• **WHAT YOU SHOULD DO**:
Retype the records from the start through the line that contains "pyautogui.click(x=761, y=493)", inclusive, keeping every line unchanged.

• **ENTRIES PROVIDED**:
%%
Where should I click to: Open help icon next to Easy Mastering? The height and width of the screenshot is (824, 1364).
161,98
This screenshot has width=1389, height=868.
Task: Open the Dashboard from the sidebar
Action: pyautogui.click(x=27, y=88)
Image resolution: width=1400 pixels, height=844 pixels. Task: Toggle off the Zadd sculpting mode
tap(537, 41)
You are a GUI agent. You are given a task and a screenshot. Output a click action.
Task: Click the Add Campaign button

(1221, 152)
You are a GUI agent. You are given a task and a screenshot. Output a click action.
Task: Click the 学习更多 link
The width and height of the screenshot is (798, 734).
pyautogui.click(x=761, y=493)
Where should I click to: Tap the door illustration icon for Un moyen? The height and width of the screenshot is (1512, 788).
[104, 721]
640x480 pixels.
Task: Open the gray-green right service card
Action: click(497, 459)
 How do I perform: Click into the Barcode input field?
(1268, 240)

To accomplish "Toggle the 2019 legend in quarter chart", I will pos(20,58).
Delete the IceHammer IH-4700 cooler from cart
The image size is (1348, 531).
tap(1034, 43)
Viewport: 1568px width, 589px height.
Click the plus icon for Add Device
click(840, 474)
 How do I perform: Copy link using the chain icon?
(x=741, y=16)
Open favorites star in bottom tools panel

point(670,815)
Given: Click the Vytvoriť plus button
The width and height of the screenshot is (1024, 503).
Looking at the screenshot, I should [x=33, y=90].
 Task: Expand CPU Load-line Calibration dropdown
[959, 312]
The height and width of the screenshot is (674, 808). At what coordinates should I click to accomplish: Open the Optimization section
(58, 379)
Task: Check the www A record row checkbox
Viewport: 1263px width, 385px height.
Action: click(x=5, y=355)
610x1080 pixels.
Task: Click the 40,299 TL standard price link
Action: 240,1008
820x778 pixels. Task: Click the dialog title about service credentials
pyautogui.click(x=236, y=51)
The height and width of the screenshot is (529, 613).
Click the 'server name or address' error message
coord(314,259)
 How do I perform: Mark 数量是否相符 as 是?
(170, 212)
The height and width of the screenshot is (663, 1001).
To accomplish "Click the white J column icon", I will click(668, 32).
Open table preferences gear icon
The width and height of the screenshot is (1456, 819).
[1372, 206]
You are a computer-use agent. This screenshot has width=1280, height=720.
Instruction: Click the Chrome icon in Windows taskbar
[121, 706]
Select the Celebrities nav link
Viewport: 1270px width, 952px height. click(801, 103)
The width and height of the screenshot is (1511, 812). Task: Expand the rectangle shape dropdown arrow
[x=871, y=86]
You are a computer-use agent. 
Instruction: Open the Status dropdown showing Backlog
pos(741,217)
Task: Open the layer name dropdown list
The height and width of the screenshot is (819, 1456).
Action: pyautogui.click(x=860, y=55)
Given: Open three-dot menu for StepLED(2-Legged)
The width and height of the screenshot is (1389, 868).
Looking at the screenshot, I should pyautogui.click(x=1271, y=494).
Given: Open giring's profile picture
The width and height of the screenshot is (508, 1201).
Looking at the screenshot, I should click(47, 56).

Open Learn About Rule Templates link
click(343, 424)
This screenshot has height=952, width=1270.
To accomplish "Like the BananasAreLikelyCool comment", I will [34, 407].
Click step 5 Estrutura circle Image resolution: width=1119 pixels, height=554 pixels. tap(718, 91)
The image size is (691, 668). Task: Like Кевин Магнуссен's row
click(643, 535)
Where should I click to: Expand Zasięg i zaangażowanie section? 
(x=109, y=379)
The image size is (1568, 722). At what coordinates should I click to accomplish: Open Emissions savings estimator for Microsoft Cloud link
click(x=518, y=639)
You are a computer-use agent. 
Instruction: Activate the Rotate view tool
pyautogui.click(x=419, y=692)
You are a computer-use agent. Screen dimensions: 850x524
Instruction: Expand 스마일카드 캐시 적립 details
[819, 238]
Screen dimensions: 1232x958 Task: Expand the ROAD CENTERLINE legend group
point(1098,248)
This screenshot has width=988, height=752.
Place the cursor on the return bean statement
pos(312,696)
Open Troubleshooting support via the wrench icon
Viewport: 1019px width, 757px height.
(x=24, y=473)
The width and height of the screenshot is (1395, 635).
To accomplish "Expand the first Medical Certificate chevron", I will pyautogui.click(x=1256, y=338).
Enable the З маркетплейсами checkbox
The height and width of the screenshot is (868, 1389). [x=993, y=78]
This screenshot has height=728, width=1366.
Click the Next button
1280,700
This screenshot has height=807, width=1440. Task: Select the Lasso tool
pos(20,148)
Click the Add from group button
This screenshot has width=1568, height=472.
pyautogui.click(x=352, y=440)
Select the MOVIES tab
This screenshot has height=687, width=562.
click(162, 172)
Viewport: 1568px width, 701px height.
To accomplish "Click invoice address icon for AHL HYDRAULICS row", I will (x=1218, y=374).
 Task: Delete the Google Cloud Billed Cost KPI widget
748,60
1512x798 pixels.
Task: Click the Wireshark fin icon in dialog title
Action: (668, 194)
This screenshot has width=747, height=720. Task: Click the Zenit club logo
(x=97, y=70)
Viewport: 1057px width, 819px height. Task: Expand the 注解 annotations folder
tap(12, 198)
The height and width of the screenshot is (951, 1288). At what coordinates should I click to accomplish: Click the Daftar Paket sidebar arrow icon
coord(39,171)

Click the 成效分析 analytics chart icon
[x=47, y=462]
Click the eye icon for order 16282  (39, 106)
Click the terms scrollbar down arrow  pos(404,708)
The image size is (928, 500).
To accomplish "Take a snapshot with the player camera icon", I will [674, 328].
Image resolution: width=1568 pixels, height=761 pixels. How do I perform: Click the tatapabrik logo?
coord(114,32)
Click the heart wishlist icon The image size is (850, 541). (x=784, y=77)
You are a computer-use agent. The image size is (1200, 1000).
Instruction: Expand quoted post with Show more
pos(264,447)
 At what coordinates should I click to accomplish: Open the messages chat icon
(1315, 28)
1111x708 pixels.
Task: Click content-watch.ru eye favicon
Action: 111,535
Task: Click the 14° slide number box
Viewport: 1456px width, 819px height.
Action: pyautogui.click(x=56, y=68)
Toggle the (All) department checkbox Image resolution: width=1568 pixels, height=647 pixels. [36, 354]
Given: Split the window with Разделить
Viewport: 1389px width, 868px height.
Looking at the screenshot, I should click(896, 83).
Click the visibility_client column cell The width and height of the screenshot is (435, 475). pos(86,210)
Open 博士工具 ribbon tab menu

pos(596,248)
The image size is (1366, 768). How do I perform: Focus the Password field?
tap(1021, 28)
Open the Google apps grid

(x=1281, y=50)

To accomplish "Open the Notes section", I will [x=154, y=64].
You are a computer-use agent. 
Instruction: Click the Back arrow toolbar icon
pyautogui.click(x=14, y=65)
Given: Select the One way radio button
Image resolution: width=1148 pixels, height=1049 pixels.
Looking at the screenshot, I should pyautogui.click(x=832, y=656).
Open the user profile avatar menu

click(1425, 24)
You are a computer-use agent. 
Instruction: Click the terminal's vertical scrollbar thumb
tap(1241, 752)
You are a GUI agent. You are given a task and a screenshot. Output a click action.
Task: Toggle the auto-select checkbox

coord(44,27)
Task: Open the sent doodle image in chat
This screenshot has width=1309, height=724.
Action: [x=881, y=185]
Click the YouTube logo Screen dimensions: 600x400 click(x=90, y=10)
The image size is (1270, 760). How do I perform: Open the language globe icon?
%%
• **IN RESPONSE**:
Where should I click to: Open help icon next to Easy Mastering? The height and width of the screenshot is (824, 1364).
161,98
This screenshot has width=1389, height=868.
Task: Open the Dashboard from the sidebar
Action: pyautogui.click(x=27, y=88)
Image resolution: width=1400 pixels, height=844 pixels. Task: Toggle off the Zadd sculpting mode
tap(537, 41)
You are a GUI agent. You are given a task and a screenshot. Output a click action.
Task: Click the Add Campaign button

(1221, 152)
You are a GUI agent. You are given a task and a screenshot. Output a click action.
Task: Click the 学习更多 link
The width and height of the screenshot is (798, 734).
pyautogui.click(x=761, y=493)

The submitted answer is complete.